** What you have to do **
Count the lines below holding "This" and answer with that number only.

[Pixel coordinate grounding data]
───
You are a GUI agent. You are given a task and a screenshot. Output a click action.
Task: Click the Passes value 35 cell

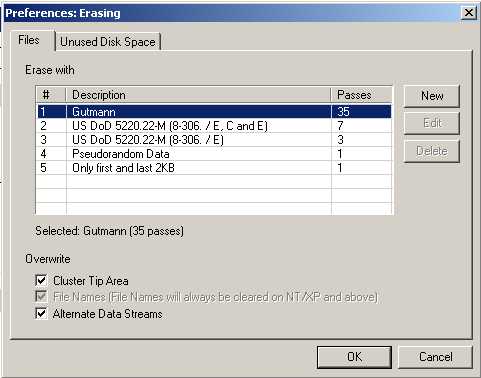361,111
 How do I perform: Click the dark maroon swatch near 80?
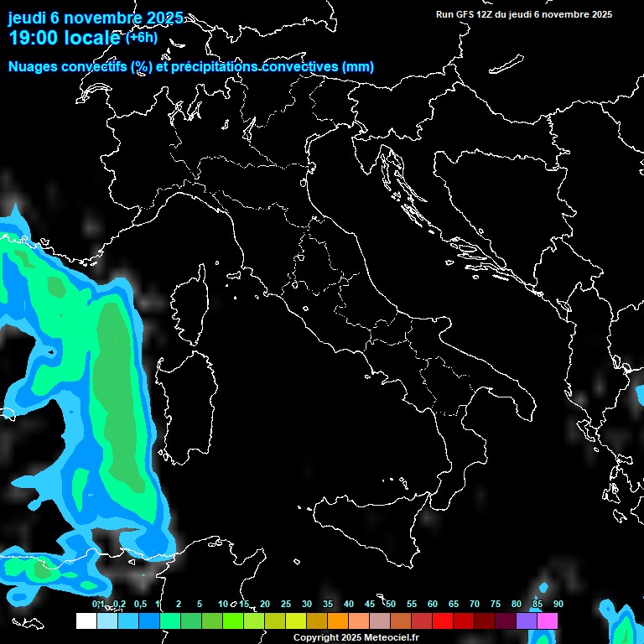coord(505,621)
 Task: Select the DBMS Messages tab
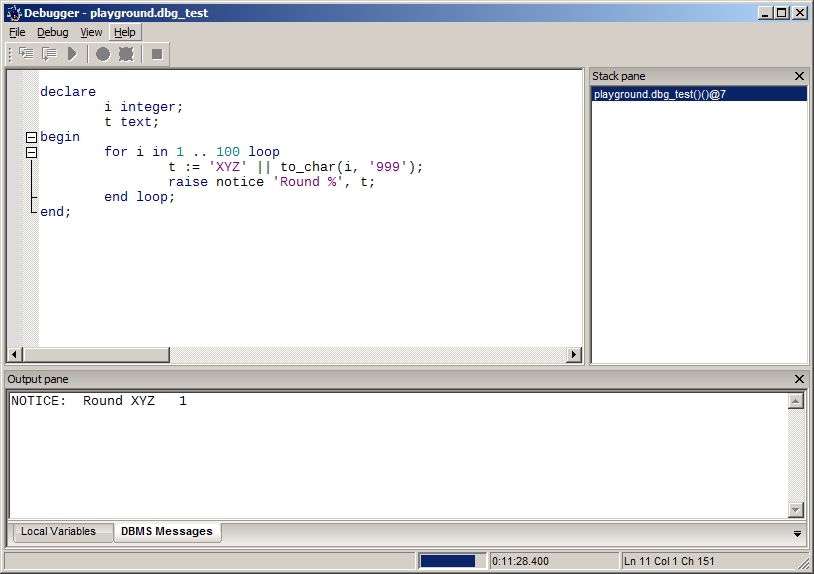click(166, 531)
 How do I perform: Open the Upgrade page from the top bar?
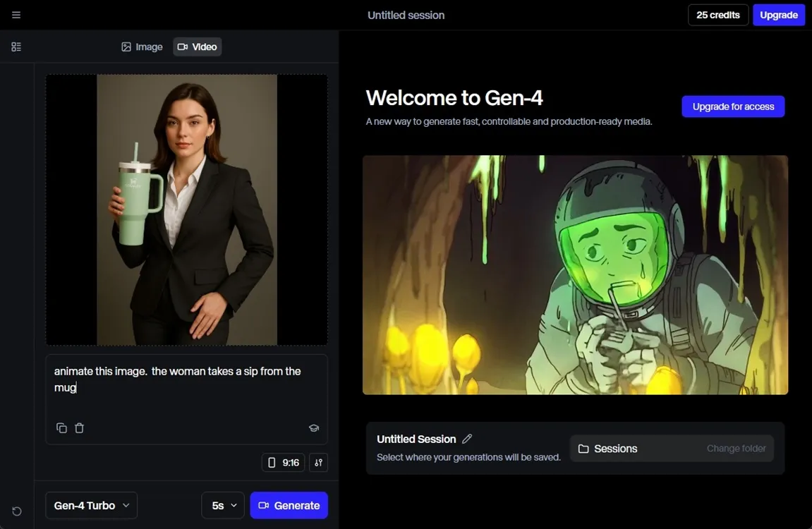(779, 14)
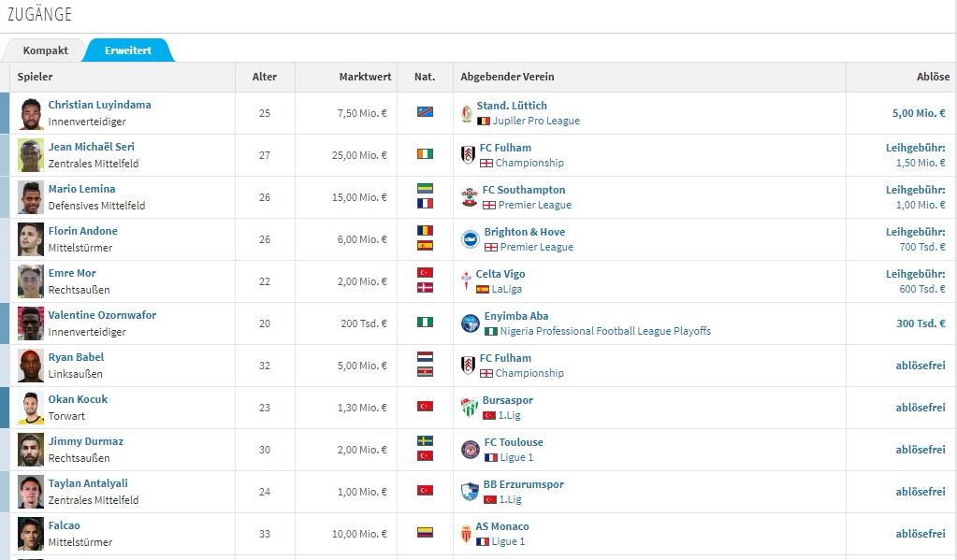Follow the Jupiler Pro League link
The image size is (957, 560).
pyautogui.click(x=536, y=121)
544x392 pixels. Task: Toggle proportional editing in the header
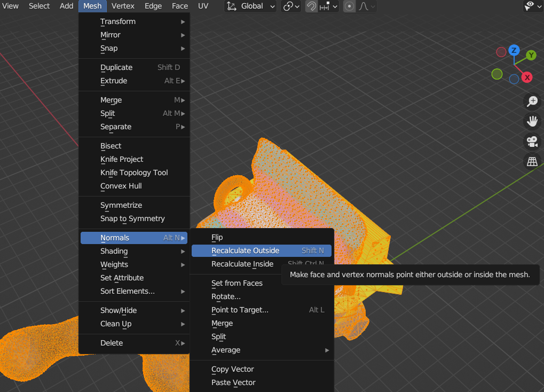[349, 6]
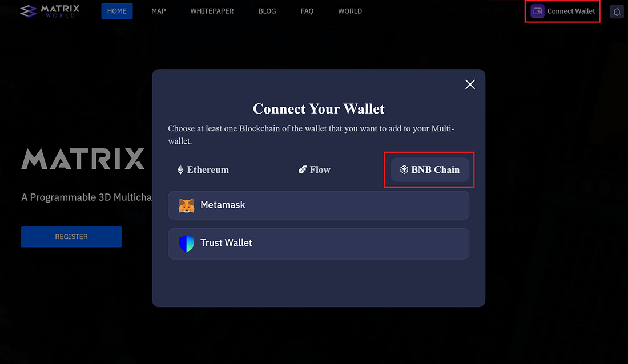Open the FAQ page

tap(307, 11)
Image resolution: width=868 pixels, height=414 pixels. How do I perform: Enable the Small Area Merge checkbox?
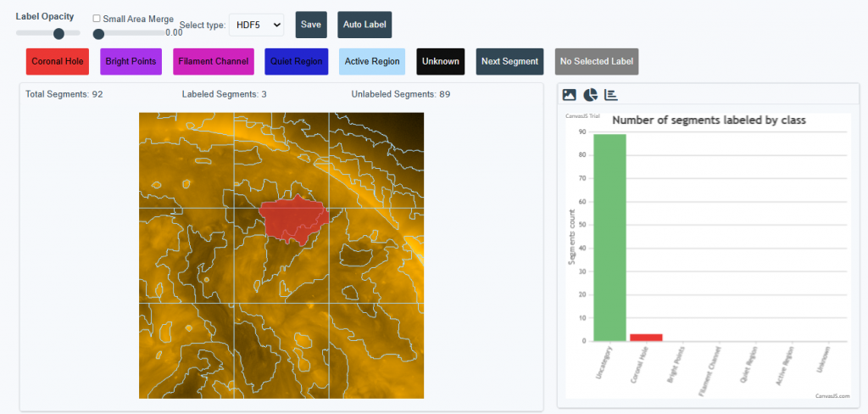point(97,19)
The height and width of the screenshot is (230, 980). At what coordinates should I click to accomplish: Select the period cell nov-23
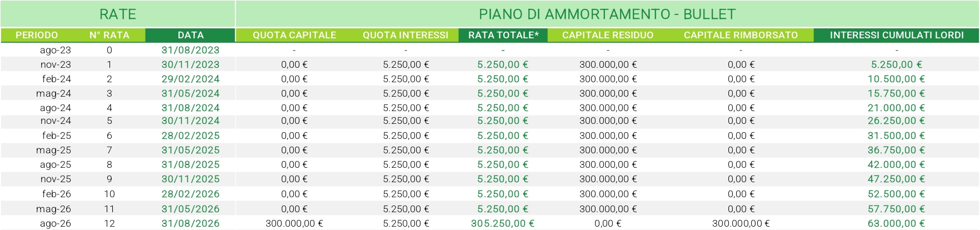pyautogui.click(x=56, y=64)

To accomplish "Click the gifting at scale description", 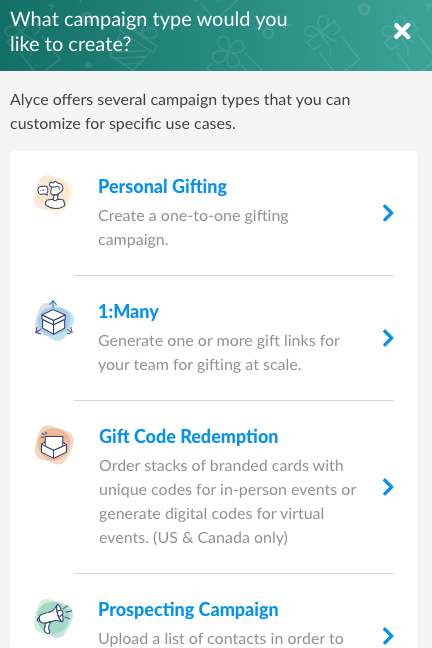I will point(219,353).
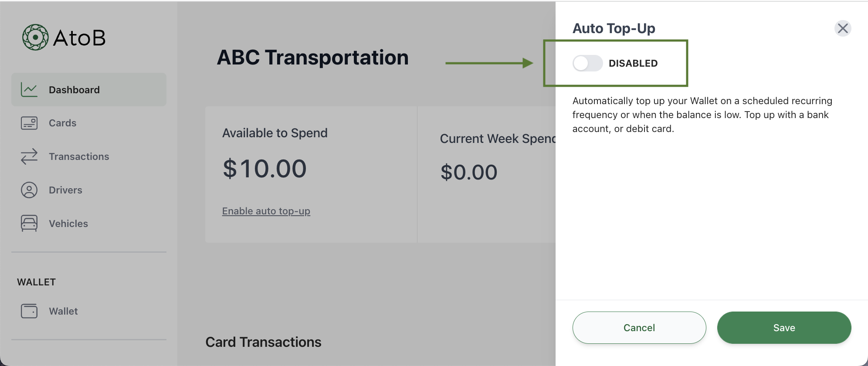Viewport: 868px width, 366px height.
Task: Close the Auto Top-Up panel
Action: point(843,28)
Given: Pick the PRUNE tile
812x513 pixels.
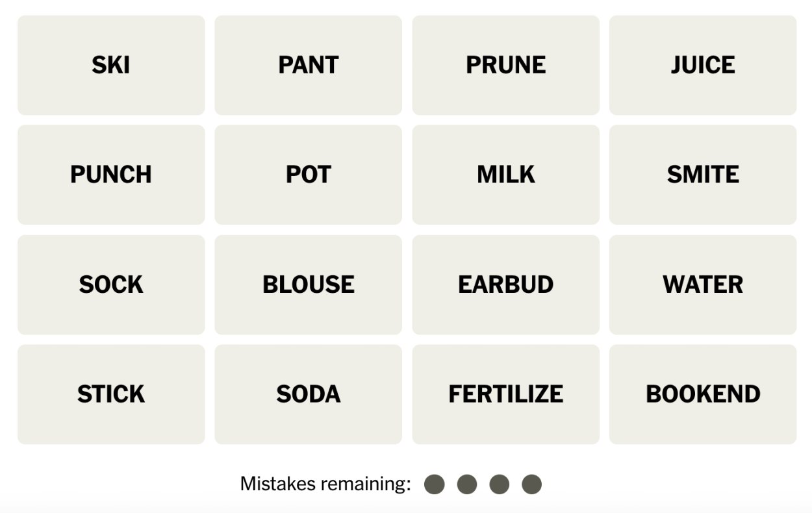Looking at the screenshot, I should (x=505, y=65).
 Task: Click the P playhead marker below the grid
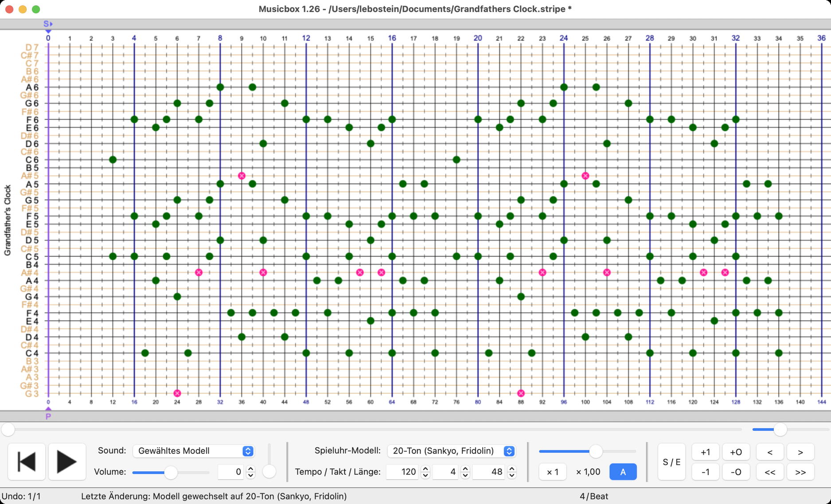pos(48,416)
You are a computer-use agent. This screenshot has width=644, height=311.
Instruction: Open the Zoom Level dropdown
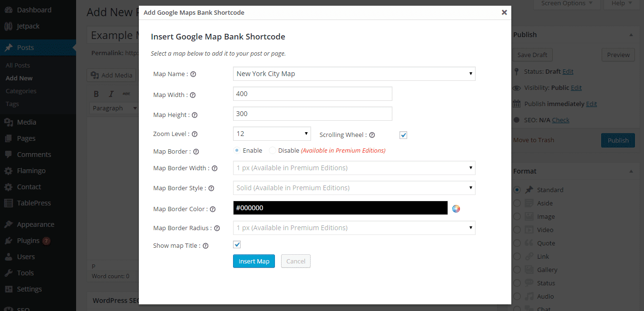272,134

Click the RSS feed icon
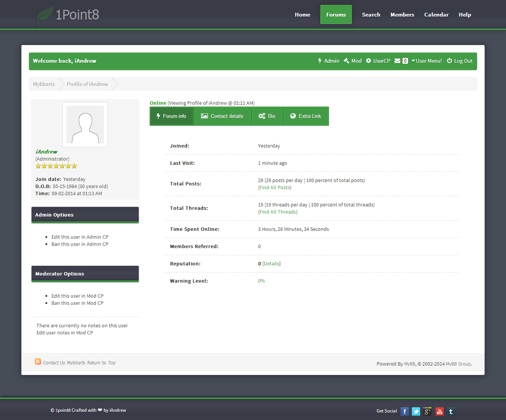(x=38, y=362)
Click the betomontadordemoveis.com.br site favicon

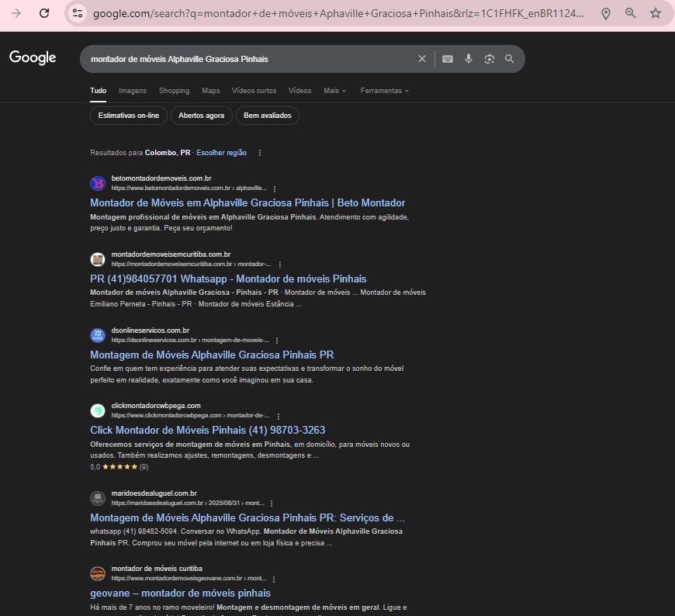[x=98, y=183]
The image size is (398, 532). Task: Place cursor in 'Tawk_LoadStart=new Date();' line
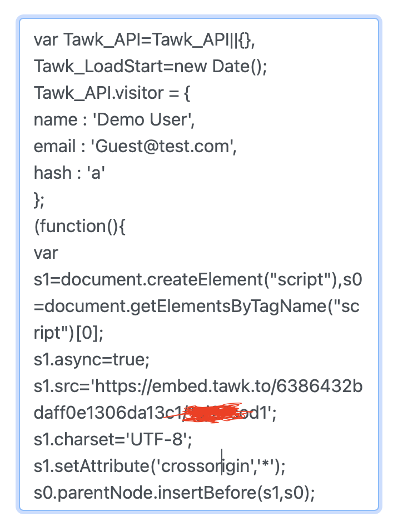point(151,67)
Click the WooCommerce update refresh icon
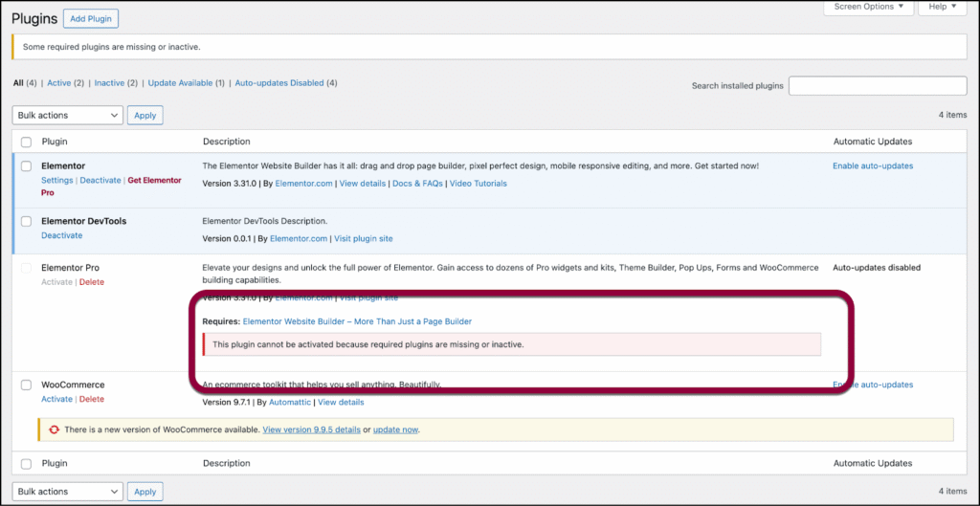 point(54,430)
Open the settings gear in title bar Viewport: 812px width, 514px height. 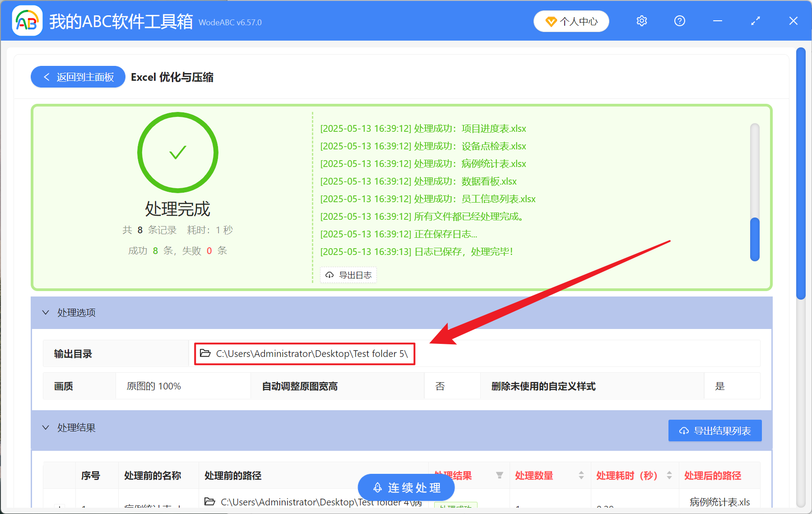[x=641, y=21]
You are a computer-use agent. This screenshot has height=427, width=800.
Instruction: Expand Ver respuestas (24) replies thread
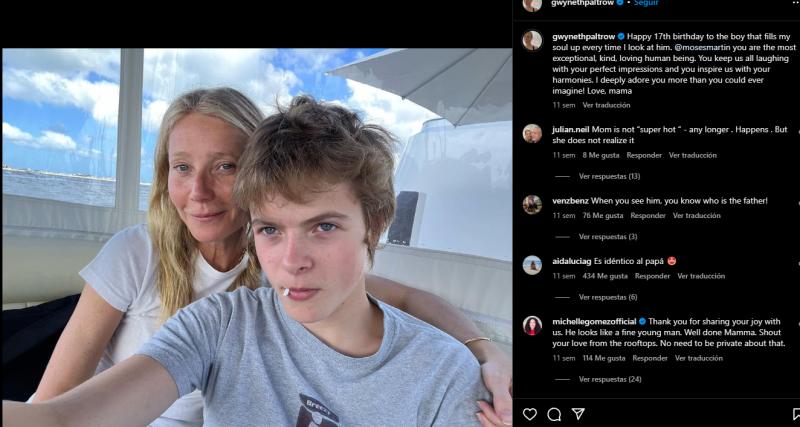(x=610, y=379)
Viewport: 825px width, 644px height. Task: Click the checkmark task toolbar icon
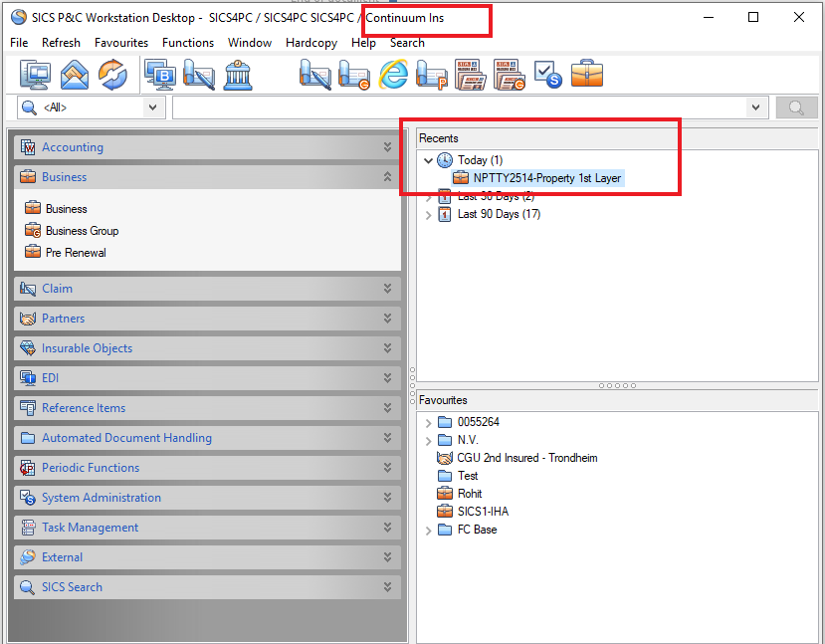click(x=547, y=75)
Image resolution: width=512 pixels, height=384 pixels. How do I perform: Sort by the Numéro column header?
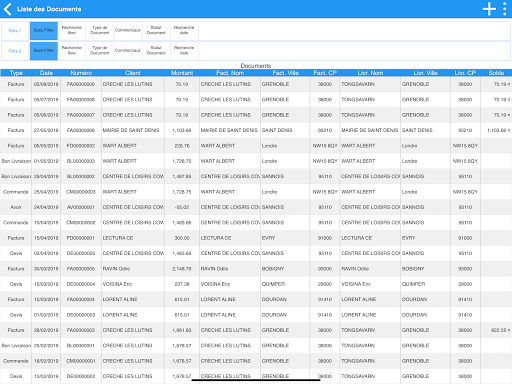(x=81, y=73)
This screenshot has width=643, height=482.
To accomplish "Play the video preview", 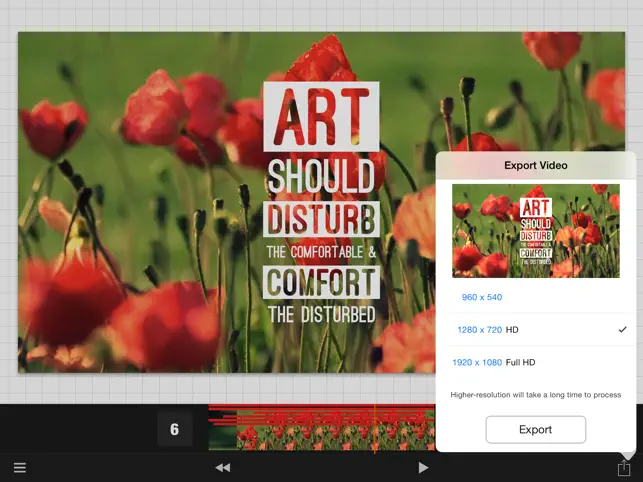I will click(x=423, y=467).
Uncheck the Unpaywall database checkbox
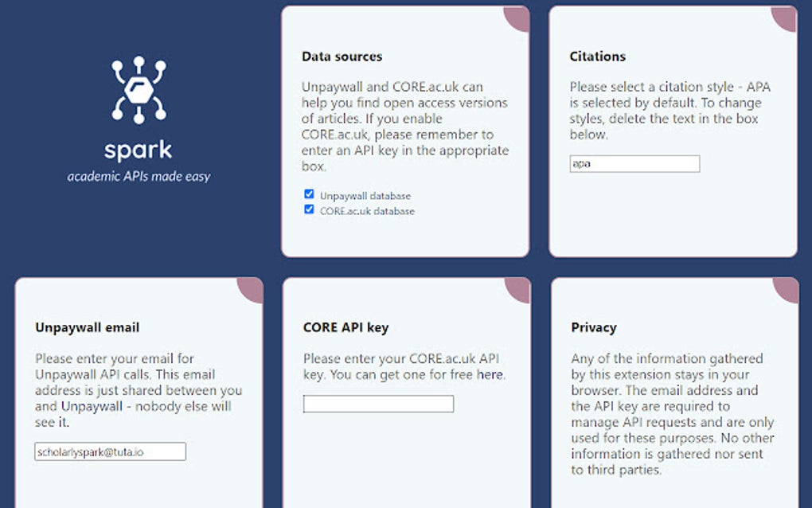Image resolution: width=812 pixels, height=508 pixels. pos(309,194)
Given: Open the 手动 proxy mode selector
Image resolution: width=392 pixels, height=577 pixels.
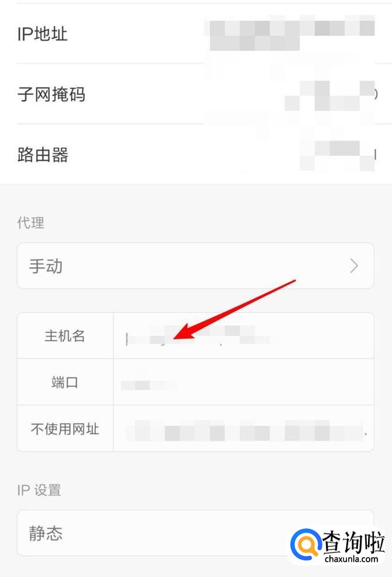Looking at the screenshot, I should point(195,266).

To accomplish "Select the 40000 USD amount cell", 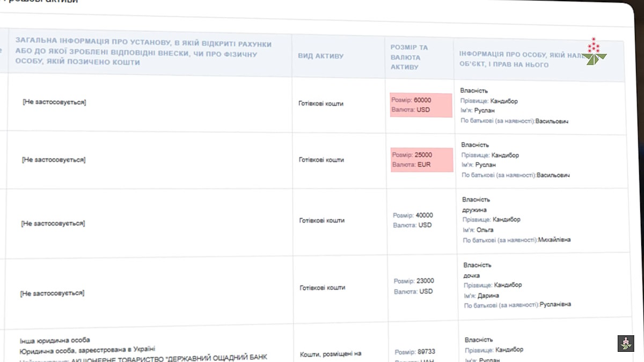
───
** Answer section **
3